My initial thoughts centered on the racial politics of the mid-20th century, but I knew I was out of my depth in trying to give a full answer. So I did what I always do in such situations: I emailed my friend Michael Birkner.
Michael is an American historian at Gettysburg College and a former editorial writer for the Monitor. Here, slightly edited, is what he had to say about the party flip-flop:
This was not a one-step process.
In baldest terms, from the Civil War through the Progressive Era, the Republican Party was the party of government. The Democratic Party was the party of as little government as possible. It retained elements of its Jacksonian roots well into the 1950s.
Recall Democratic President Grover Cleveland’s famous dictum when he turned down a request from southern farmers whose crops were destroyed in a drought during the 1880s. They asked for seed money to replant, and this was his response: No. Specifically, he said in vetoing a farm aid bill, “Though the people support the government, the government does not support the people.”
I’m not making this up. That was Democratic doctrine.
Woodrow Wilson was not the only Democrat who saw the value in a more vigorous exercise of federal authority, but he was the most prominent one to do so till Franklin Roosevelt came along. It was really FDR who turned the Democrats into the party of government. Republican hostility to FDR’s New Deal contributed strongly to the Main Street Republicans’ distaste for the exercise of federal power.
That said, moderate Republicans, most notably Presidents Dwight Eisenhower, Richard Nixon and Gerald Ford, accepted the innovations of the Progressive Era and the New Deal, recognizing that they were popular. Their policies muted the “Keep government off our backs” theme song that you have often heard from the Republican right since the Reagan era.
Nixon talked conservative and made conservative appointments to the Supreme Court as part of his southern strategy, but he governed essentially as a liberal – not because he was a liberal but because he was a pragmatist/opportunist who wanted to get things done.
The second piece of the story connects to race and is more complicated.
It’s an oversimplification to see the 1964 Civil Rights Act as the be-all, end-all of the “flip” of the South to the Republicans. The demise of the white Southern Democrat was a long process.
Yet there is a core truth to President Lyndon Johnson’s lament that in signing that measure he was consigning the Democrats of the South (ultimately) to second-class status.
Historians disagree about how much the shift from Democrat to Republican allegiance in the South depended on race, how much on broader “values” issues and economics. I’d say the race argument still dominates.

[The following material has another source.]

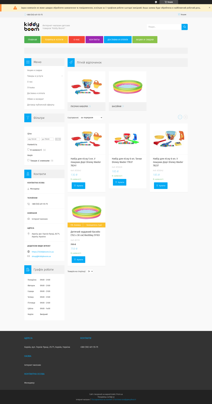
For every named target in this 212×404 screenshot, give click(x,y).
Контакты (94, 39)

In many instances there’s an evangelical overlay these days to Republicanism. But really, when you talk, for example, about “Christian schools” replacing public schools in a good part of the South since 1964, how do you disentangle this development from race?
One under-appreciated story about Republicans and civil rights connects to the Democrats’ slow embrace of the civil rights movement. If you study the civil rights measures of 1957, 1960, 1964 and 1965, you will find that a higher percentage of Republicans voted for them than Democrats. That’s because of nearly complete Democratic dominance at the polls in the South up to that time.
To be sure, there were Republicans like Barry Goldwater who out of principle, not racism, refused to back the Civil Rights Act of 1964, and there were converts to the party like Strom Thurmond who were outright racists. But northern Republicans were consistently supportive of civil rights (e.g., Gerry Ford, Hugh Scott, Leverett Saltonstall, Jacob Javits, Cliff Case, and many more). They just don’t get much if any credit for this in most stories about it.
Bottom line, race cannot be ignored as a factor in these political flip-flops. Democrats in the 1860s were the racists, as seen in Spielberg’s Lincoln; Republicans were the champions of equal rights, up to a point.
I wouldn’t impute racist motives to contemporary politicians because I have no window into their hearts, but it is clear when you look at things like attempted voter suppression in Pennsylvania in 2012 that Republicans are amply aware that black voters are not going to be voting for them. With a rare exception or two, they’re right.